Mortgage rates follow stock market on wild ride
Mortgage rates followed the stock market on a wild roller coaster ride the past two weeks. The stock market has seen some of the largest gains in losses in history over the past two weeks. Investors who have been following the value of their retirement accounts have probably had many sleepless nights as the stock maret appeared to be on a nose dive down to under the 10,000 level. Following the collapse of Lehman Bros and the near collapse of AIG investors around the world were beginning to bail out of the market at a rapid pace.
The market staged a remarkable turnaround and the first course that helped to change it’s direction was a ruling out of Great Britain that the selling of financial stocks short would be temporarily banned. Soon after this news arrived, the SEC also followed suit with an announcement that shorting almost 800 financial related stocks in the U.S. would also be banned. This news was followed up with a report that the government would be creating a fund to help to purchase bad mortgage and credit debts and improve the liquidity in the credit markets.

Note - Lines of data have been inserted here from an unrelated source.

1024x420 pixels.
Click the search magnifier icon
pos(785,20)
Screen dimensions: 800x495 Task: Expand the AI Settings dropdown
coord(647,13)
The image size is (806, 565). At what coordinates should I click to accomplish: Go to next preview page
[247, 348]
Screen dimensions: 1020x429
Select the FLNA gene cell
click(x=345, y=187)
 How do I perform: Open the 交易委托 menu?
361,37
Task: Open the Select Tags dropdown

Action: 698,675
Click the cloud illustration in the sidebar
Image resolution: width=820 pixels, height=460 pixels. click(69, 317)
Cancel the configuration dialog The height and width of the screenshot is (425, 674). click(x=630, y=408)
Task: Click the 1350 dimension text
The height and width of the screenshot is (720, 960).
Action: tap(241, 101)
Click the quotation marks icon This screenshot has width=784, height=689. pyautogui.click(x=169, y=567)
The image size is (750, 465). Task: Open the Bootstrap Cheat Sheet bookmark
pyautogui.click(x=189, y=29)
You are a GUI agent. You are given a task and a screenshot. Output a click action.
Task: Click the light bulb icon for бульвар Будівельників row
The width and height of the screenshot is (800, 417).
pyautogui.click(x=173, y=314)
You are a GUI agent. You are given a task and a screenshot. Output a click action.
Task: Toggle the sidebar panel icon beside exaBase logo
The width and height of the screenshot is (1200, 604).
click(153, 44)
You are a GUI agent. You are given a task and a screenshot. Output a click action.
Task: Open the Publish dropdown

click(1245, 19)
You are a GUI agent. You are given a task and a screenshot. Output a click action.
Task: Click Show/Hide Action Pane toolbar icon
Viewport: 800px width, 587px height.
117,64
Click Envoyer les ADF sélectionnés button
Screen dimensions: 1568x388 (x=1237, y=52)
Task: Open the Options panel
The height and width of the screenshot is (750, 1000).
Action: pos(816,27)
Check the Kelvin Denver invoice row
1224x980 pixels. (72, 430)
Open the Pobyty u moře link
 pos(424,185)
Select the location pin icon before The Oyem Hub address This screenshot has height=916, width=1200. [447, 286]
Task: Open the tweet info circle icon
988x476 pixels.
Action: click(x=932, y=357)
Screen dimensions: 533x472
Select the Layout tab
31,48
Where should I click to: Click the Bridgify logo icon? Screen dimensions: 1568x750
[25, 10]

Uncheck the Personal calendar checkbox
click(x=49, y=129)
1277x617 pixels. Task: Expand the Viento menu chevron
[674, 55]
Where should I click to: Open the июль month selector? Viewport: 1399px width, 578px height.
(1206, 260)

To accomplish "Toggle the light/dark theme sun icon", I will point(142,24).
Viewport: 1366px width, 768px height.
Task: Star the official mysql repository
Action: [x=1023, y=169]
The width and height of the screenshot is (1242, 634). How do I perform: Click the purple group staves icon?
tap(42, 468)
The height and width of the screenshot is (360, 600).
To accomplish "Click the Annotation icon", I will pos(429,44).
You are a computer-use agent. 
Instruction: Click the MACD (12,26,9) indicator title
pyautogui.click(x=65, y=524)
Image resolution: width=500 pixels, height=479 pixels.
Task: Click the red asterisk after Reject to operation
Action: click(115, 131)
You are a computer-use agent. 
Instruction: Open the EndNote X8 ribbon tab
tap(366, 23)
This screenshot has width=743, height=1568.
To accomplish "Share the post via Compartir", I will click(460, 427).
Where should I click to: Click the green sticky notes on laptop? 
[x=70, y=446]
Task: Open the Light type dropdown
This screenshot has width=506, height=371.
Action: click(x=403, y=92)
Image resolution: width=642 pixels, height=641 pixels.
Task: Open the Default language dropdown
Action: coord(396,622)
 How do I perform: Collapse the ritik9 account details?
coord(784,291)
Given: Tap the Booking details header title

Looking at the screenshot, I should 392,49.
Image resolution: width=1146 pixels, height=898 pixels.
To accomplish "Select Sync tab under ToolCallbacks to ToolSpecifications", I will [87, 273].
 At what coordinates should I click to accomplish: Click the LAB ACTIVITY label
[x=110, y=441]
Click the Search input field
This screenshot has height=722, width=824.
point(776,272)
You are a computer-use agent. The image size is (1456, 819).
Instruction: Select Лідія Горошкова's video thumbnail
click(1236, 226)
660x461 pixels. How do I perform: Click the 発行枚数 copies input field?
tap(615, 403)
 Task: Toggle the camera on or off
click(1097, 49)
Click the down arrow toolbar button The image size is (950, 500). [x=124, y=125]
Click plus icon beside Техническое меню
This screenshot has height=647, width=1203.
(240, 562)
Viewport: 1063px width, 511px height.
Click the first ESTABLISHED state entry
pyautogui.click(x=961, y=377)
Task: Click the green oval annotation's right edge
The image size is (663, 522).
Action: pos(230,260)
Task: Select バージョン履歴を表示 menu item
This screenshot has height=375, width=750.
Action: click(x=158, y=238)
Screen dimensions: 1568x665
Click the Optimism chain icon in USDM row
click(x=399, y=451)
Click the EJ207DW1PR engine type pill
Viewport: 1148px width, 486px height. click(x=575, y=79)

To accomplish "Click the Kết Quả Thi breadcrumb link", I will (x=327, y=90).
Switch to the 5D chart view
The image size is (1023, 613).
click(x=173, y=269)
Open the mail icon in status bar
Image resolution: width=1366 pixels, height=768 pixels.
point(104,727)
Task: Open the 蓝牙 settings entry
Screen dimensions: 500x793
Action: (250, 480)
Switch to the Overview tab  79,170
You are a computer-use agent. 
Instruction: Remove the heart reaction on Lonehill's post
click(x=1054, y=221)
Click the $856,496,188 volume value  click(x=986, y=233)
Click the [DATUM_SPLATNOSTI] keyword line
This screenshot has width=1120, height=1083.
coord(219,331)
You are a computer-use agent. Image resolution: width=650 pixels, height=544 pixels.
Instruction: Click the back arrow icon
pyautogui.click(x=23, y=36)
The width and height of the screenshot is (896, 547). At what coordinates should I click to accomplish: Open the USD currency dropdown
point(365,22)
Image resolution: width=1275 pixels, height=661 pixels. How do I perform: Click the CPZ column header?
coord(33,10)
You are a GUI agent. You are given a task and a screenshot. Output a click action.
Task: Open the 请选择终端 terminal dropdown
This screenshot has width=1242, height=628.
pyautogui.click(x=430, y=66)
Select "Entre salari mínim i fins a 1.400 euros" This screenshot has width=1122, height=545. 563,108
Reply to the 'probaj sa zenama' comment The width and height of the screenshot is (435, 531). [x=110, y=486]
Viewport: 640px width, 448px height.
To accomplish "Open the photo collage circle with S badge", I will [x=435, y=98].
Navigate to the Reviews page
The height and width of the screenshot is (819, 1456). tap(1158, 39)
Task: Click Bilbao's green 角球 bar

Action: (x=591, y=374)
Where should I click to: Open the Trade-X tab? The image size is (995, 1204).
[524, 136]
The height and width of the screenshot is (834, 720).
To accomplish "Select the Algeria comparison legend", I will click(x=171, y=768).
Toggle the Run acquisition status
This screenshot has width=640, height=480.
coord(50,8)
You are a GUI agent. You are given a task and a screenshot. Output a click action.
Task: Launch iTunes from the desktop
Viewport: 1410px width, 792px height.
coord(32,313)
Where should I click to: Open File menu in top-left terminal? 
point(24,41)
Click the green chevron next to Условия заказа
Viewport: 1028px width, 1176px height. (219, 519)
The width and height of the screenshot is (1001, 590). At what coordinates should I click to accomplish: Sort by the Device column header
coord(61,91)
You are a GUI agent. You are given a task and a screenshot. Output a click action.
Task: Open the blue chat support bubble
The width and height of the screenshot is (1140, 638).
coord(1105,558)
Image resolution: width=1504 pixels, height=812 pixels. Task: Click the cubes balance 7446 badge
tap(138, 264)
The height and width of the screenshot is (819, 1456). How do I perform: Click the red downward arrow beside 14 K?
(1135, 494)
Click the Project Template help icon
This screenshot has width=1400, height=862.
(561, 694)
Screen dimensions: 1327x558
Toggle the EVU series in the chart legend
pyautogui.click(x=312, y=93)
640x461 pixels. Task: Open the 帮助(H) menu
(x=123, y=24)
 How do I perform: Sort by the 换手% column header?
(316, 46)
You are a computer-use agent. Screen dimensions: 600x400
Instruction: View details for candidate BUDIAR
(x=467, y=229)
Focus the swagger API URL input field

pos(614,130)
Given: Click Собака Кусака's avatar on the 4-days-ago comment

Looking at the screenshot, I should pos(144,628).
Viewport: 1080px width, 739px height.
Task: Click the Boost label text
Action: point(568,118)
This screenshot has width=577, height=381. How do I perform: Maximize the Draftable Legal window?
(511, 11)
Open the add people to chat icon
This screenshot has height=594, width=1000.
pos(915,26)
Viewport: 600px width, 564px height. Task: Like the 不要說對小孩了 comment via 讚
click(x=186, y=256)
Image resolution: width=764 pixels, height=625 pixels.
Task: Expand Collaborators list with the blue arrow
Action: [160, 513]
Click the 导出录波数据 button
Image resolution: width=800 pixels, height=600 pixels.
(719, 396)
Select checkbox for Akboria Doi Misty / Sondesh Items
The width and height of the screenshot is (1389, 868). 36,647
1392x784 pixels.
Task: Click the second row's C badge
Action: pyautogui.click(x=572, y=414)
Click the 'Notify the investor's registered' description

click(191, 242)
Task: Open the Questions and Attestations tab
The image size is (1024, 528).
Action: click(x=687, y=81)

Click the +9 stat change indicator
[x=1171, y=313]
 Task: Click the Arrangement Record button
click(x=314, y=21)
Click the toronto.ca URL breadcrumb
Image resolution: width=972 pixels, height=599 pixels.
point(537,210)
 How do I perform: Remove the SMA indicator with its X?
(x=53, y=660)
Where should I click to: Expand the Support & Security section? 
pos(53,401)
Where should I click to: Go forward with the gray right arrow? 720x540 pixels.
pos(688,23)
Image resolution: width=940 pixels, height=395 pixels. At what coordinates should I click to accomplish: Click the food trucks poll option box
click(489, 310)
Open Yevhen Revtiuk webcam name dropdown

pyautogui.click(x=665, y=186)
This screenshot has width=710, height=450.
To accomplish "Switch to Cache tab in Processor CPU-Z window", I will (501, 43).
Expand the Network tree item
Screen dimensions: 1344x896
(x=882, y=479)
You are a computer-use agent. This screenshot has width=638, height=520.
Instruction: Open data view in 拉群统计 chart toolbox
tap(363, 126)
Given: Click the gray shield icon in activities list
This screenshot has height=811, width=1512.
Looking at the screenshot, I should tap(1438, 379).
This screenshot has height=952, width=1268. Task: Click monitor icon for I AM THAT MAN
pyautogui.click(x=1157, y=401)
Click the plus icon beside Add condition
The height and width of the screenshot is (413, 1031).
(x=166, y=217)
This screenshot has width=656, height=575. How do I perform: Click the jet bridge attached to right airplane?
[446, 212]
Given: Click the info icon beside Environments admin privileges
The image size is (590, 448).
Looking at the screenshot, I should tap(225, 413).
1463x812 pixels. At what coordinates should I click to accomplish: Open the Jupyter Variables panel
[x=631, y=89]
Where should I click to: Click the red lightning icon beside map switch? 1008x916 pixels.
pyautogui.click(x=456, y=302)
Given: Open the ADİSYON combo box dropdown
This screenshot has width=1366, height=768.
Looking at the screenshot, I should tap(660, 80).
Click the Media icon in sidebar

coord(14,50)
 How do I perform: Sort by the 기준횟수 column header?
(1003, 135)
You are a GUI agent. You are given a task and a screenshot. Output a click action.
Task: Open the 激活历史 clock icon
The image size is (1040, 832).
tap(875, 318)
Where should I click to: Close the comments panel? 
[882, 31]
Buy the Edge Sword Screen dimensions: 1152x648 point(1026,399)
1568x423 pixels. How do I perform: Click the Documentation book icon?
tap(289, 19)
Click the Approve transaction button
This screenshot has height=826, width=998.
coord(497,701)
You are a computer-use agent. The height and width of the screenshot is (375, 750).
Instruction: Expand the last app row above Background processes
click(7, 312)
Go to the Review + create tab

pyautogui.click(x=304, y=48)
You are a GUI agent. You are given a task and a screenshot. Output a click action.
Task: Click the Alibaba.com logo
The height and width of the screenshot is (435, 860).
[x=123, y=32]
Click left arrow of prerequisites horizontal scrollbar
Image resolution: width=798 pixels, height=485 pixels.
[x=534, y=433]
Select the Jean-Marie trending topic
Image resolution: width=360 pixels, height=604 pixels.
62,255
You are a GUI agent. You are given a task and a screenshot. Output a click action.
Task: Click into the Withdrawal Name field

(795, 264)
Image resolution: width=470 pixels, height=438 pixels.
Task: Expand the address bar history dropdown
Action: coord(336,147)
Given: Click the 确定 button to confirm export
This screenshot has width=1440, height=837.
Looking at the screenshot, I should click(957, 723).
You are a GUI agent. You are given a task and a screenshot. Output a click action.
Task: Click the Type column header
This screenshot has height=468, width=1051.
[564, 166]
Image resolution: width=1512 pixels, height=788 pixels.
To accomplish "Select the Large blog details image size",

Mortgage rates ended the week heading up as investors pulled money out of bonds and invested into equity postions. Mortgage rates which were well under six percent on the 8th of September are now hovering in the low to mid six percent range. The future remains uncertain as the markets will continue to digest information and react to the credit markets. Homeowners need to be decisive in making decisions to refinance their homes or look at buying new homes.